However you choose to celebrate your Christmas I wish you the Merriest of days filled with love, hugs and overflowing hearts.

Blessed is me...

Sunday, December 21, 2014

What I Have Learned After 20 Years Being A Hairdresser

I can't believe it has already been 20 years!
I am one of the lucky few who knew at a young age what I wanted to be when I grew up.
It didn't turn out to be what I expected.
I thought I would just be cutting and coloring hair.
That's it and nothing more.
I was wrong.
It's better.

~ Being good at cutting and coloring hair doesn't make you a good hairdresser.
It makes you good at cutting and coloring hair.
You also need good communication skills, a listening ear, a drive to exceed the standard and the ability to sometimes perform miracles.
You have to want to be and do better than the license you receive.
There are zero hours required to renew a hairdressing license. 
ZERO!
This, my friends, is not good.
Our industry is always changing and improving.
If we never attend a class how will we know what is up and coming?
Education is key and is available in so many forms from out of town classes, in salon education and webinars, some of which comes at no cost.
Just because it's online doesn't mean it cant teach us something.
Not every class is going to give you a certification either and that's ok too.
What is important is that we keep learning.

~ It's harder than it looks.
Formulating, working haircuts out in your head,
removing box black haircolor that a client tells you they've only done "once" and it "washed out",
lies.. don't lie to your hairdresser and black haircolor NEVER NOT EVER washes out
Oh, and I can really rock varicose veins at just 38 from standing all day long,
Who knew standing would be so hard?!

~It's emotional
If you're lucky enough to have clients come back to your chair year after year you become attached.
You become friends.
A bond of love is formed.
You walk through different seasons of life from graduation, marriage, life, death and everything in between.
You become part of each others dash.
Moments have taken my breath away as I've watch what once was just a little girl become a wife.
Tears have streamed down my face when learning of a dear clients death.
I've shaved women's heads bald, tears pouring out of them, as they prepare for the battle for their life.
I had no idea this would be part of it.

 ~It's rewarding
We have a gift and it can be used to help people be their best selves.
We have the ability to make cloudy days shine bright.

~It isn't flexible
I know everyone thinks it is.
It isn't
It's true I make my own schedule, but it is still a job and in order to make money I must work real hours.
I am serious about this work thing even though it is a really super fun job.
This has in turn made me a scheduling freak.
I need to have a plan because I need to know 6 weeks in advance if I need to take a day off because 90% of my clients book that far out AT LEAST.
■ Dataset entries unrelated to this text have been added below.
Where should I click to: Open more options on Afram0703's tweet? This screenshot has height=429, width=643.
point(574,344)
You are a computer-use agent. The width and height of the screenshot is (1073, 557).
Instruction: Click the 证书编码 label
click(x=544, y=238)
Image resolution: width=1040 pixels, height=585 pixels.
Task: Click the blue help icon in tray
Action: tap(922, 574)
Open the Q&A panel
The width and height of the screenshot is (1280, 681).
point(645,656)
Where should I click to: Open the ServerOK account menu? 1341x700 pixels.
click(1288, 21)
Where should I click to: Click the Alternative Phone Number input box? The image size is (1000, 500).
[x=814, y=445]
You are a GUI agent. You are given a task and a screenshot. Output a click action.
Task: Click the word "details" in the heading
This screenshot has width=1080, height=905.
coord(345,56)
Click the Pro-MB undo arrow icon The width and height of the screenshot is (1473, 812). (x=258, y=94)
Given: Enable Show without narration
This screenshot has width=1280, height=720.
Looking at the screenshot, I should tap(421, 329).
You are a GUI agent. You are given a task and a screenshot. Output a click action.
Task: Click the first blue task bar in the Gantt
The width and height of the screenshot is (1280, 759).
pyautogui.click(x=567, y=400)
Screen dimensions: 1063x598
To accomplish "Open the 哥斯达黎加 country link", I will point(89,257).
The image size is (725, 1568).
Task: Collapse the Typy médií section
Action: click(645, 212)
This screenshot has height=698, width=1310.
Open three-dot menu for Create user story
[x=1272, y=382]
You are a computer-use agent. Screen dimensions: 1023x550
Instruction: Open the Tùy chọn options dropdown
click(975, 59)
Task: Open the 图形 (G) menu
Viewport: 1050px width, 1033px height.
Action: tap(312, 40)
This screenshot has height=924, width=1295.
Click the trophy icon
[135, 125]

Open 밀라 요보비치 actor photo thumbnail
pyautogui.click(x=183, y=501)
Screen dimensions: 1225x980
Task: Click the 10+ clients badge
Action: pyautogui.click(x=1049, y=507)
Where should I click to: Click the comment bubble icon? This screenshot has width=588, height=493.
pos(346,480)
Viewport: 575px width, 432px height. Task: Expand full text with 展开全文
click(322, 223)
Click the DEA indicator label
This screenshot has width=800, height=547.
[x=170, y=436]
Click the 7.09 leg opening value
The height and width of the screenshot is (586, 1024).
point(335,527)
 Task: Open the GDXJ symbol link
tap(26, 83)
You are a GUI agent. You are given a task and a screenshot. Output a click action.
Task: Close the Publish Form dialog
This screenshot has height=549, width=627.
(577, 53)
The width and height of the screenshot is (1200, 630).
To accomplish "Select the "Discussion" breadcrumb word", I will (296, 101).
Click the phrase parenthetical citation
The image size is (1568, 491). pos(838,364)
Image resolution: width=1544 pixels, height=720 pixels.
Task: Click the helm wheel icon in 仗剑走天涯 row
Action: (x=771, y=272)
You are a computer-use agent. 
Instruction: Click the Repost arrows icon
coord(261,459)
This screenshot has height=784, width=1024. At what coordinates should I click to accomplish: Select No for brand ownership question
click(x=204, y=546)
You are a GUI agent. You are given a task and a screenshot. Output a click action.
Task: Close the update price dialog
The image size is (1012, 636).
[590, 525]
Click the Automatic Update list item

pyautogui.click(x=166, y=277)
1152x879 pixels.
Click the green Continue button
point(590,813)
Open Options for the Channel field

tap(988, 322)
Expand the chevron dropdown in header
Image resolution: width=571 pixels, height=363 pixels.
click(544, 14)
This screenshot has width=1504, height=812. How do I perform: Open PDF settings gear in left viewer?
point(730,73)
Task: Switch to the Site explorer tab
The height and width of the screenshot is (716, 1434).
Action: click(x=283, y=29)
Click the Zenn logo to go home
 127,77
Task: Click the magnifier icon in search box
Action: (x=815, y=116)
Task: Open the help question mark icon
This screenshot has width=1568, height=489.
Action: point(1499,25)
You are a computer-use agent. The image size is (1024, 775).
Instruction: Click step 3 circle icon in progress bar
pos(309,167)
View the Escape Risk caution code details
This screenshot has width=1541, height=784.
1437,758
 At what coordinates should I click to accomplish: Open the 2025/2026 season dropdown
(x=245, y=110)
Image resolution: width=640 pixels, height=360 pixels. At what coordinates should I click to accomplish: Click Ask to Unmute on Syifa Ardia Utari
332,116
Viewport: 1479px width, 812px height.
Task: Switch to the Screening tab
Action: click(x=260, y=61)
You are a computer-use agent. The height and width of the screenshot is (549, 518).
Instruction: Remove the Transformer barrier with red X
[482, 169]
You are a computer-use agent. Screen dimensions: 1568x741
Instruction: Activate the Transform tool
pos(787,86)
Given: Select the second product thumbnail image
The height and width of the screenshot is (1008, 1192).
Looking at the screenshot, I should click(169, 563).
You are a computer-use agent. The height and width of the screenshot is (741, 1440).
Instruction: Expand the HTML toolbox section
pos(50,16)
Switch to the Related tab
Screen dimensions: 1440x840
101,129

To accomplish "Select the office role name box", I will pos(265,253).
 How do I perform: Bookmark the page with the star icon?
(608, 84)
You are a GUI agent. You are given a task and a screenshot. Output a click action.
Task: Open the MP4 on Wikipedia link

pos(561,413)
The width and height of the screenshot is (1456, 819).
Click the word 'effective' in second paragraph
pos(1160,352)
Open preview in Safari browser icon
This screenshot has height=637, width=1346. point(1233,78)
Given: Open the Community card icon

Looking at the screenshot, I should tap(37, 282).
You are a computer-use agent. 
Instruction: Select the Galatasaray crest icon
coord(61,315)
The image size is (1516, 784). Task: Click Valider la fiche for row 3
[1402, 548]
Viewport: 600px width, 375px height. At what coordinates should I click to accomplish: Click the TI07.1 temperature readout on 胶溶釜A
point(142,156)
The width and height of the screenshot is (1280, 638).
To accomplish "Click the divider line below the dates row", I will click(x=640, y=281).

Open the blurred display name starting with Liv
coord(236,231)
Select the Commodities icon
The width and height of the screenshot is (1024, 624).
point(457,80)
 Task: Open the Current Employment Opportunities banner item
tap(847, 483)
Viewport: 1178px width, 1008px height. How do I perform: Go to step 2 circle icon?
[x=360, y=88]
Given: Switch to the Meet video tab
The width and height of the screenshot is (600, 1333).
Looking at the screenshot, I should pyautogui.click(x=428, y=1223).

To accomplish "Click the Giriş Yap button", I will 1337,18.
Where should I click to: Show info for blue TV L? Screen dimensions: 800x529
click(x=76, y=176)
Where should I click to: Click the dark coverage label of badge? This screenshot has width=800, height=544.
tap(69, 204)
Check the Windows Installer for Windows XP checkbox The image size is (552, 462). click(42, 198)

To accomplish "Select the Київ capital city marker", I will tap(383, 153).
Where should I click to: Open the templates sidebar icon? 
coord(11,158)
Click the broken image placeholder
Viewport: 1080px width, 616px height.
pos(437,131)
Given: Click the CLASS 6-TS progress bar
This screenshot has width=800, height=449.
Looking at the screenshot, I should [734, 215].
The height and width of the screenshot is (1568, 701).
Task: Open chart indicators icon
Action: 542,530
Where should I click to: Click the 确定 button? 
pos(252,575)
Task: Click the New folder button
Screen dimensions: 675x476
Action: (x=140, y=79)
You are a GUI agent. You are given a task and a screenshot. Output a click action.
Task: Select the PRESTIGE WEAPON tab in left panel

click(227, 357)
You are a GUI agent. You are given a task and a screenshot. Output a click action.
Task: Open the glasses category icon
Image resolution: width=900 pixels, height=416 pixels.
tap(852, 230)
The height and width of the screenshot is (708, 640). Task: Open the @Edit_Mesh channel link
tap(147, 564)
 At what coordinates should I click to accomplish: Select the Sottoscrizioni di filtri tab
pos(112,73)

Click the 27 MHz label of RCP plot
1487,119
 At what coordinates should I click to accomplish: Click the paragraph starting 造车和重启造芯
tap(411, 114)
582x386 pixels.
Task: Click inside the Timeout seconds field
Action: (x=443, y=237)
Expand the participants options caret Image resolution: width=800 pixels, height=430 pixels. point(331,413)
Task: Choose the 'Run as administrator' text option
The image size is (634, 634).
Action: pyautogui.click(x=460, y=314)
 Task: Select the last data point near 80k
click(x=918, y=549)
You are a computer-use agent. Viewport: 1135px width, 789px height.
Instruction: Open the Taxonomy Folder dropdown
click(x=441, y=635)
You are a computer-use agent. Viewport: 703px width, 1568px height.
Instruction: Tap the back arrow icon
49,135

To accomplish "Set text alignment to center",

~Working for yourself in someone elses salon isn't the same as owning your own salon.
I've always worked in lease salons which means I worked for myself.
This is a much easier way of doing things because you just worry about your own business.
Now that I am an owner of a salon I have taken on the task of worrying about my own behind the chair business as well as the business of the 7 other very talented women.
These are women whom I love and cherish.
I am never not working.
I am constantly thinking of how we can do better and be more efficient.
How I can help the other girls be successful too.
I research what is up and coming, trending, marketing, new methods, old methods.
You name it I am trying to learn about it.
By the way.. just because it is an "old" method doesn't mean it's not good!
Running business doesn't come easy to me and I don't love that part of it.

There are some things I don't love about our industry.

Like why some hairdressers feel they need to bash other salons or salon professionals.
Not only is this highly unprofessional it isn't a reflection of the person you are bashing it is a reflection of yourself.
I personally don't want to look at that reflection.
How can we claim to be building our clients up and making them feel like a million bucks when we are tearing someone else down in the process.
Not one of us is better than another.
Oh we might be better skilled at our craft, but we aren't better people.
I personally would rather get my hair done by a sub par hairdresser that has respect for others than a hairdresser who may be amazing at cutting and coloring hair, but trashes on people.

Imagine if we all worked together!
What if we shared what we knew instead of being a braggart?
What if we were brave enough to ask other hairdressers for advice and not just the ones we know that live out of town?
What if salon owners could get together and share ideas of what works and what isn't working?
What if we could do all that without fear of being looked down upon?!
The possibilities are endless
Because here is the deal we are all still different and bring different things to our clients.
Even in our small town there IS enough business for everyone.

TOGETHER 
we could rid the world of black box dye and over processed blond hair!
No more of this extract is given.